Ele não precisou ser avisado duas vezes. Com uma estocada rápida, ele estava dentro de mim, preenchendo-me completamente. Soltei um grito de prazer, minhas unhas cravando em suas costas enquanto ele começava a se mover, cada estocada me levando mais e mais perto.
Nossos corpos se moviam juntos, os sons do nosso prazer preenchendo o celeiro. Ofegantes e exaustos, desabamos um sobre o outro. Nossos membros emaranhados em um abraço.
Passamos a noite envolvidos nos braços um do outro. Nossa respiração eventualmente diminuiu enquanto sussurrávamos palavras doces. Fizemos promessas que juramos manter, não importa o que o futuro nos reservasse.
“Eu te amo, Savannah McKinley”, ele sussurrou com a voz rouca.
“Eu também te amo, Wyatt Jameson”, murmurei, meu coração inchando de amor por este homem, este cowboy que laçou meu coração.
À medida que a primeira luz da aurora começava a romper através das frestas nas paredes do celeiro, relutantemente nos soltamos do abraço. Wyatt vestiu seu jeans e camisa, seus olhos nunca deixando os meus enquanto se vestia.
Observei-o, meu coração doendo com uma mistura de amor e tristeza enquanto tentava memorizar cada momento, cada toque, cada beijo.
Wyatt inclinou-se, pressionando um último beijo demorado nos meus lábios. “Voltarei antes que você perceba, querida. E quando eu voltar, construiremos a vida que sempre sonhamos. Eu te prometo.”
“Tenho que ir”, ele murmurou, sua voz rouca de arrependimento. “Preciso sair em uma hora, e ainda tenho que terminar de fazer as malas.”
Assenti, minha garganta apertada. “Eu sei”, sussurrei, meus dedos agarrando sua camisa. “Só... só me prometa uma coisa, Wyatt Jameson.”
Wyatt recuou levemente, seus olhos vasculhando meu rosto. “Qualquer coisa, Sav. Qualquer coisa.”
Respirei fundo, meus olhos travando nos dele. “Prometa-me que você terá cuidado lá fora”, eu disse com firmeza. “Que você se lembrará de que tem alguém esperando por você. Alguém que te ama mais que a própria vida. Prometa-me que você voltará inteiro para mim, não importa quanto tempo leve.”

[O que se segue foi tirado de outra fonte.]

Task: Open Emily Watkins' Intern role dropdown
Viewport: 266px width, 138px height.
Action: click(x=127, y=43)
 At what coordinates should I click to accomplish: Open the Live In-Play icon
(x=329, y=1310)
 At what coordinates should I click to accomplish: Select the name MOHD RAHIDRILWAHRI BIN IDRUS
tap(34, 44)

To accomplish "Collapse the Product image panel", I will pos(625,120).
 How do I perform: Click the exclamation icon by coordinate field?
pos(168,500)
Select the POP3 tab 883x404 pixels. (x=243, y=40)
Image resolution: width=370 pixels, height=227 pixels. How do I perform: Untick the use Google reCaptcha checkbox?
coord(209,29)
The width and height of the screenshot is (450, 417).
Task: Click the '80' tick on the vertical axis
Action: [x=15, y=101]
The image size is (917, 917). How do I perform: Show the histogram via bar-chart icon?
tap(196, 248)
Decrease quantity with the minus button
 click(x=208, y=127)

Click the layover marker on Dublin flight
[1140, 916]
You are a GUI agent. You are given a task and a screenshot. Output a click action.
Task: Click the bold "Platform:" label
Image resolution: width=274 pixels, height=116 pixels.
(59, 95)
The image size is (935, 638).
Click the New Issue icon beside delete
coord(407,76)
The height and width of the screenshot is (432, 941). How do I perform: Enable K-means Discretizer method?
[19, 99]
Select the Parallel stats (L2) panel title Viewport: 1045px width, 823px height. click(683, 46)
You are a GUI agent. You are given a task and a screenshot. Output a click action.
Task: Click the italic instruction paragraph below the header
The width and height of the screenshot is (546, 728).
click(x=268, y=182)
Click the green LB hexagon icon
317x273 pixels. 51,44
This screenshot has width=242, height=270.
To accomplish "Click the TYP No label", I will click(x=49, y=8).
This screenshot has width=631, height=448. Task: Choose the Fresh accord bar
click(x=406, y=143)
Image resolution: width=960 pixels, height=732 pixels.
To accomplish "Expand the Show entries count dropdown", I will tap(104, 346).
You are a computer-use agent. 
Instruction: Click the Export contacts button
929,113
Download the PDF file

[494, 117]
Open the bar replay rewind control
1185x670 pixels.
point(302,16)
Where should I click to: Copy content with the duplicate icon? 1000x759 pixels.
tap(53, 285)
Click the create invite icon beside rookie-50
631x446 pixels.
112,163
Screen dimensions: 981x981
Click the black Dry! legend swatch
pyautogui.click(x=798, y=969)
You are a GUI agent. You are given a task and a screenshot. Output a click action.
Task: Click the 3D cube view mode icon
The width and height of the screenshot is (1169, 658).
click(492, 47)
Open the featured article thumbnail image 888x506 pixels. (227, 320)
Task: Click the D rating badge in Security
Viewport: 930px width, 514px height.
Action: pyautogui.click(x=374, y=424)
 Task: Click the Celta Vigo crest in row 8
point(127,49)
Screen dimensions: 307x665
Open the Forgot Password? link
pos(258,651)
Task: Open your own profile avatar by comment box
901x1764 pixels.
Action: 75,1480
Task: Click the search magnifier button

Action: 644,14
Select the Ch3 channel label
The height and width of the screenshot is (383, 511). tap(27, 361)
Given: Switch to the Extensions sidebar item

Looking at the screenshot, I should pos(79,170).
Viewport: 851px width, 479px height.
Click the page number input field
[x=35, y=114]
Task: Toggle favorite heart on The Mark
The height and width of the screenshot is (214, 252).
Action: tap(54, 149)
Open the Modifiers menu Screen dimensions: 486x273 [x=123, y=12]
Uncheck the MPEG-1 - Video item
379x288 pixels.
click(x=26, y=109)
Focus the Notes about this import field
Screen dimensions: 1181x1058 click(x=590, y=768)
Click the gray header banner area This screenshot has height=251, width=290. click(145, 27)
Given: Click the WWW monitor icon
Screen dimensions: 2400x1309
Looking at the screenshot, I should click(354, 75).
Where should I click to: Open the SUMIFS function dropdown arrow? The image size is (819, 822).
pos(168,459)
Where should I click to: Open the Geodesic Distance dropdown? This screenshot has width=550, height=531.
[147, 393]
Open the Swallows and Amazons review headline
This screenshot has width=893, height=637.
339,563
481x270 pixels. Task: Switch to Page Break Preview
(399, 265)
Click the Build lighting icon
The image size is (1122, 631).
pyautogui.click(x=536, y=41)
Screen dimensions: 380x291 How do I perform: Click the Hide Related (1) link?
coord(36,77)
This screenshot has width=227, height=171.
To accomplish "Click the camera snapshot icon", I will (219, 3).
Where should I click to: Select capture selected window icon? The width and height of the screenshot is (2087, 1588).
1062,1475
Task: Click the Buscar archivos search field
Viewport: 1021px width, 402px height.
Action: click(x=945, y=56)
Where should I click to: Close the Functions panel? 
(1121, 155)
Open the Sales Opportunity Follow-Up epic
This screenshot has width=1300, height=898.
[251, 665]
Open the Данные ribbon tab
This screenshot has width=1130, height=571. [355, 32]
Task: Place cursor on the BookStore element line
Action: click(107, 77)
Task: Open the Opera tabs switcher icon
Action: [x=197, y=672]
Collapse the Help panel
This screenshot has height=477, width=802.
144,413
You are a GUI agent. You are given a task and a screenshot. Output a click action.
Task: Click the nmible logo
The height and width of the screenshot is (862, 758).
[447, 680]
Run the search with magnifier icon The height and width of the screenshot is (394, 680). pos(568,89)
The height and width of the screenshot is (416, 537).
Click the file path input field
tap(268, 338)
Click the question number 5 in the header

Os olhos de Wyatt suavizaram, um pequeno sorriso surgindo nos cantos de sua boca. “Eu prometo, querida”, ele disse. “Prometo que sempre serei cuidadoso, que sempre me lembrarei do que tenho esperando por mim aqui. E prometo que voltarei para você, inteiro, saudável e pronto para começarmos nossa vida juntos.”
Assenti, um sorriso choroso surgindo em meu rosto. “Vou cobrar isso de você, cowboy”, eu disse. “Estarei aqui, esperando por você, pelo tempo que for preciso.”
Wyatt sorriu, os cantos dos olhos enrugando enquanto ele se inclinava para dar um beijo suave e doce nos meus lábios. “Estou contando com isso, querida. Estou contando com você.”
Dito isso, ele me soltou, dando um passo atrás e pegando seu chapéu onde ele havia caído na terra. Ele o ajeitou na cabeça, seus olhos nunca deixando os meus enquanto ele caminhava de costas em direção à sua caminhonete.
“Eu te amo, Savannah McKinley”, ele gritou, sua voz ecoando pela distância entre nós. “Eu te amo mais do que tudo neste mundo.”
Meu sorriso se alargou. “Eu também te amo, Wyatt Jameson. Sempre e para sempre.”
Observei enquanto ele entrava na caminhonete, o motor roncando ao ganhar vida enquanto ele saía da entrada. Ele levantou uma mão em um aceno final enquanto desaparecia na estrada, levando um pedaço do meu coração consigo.
Com um último olhar para o anel em meu dedo, virei-me e caminhei de volta para a casa, com um pequeno sorriso no rosto.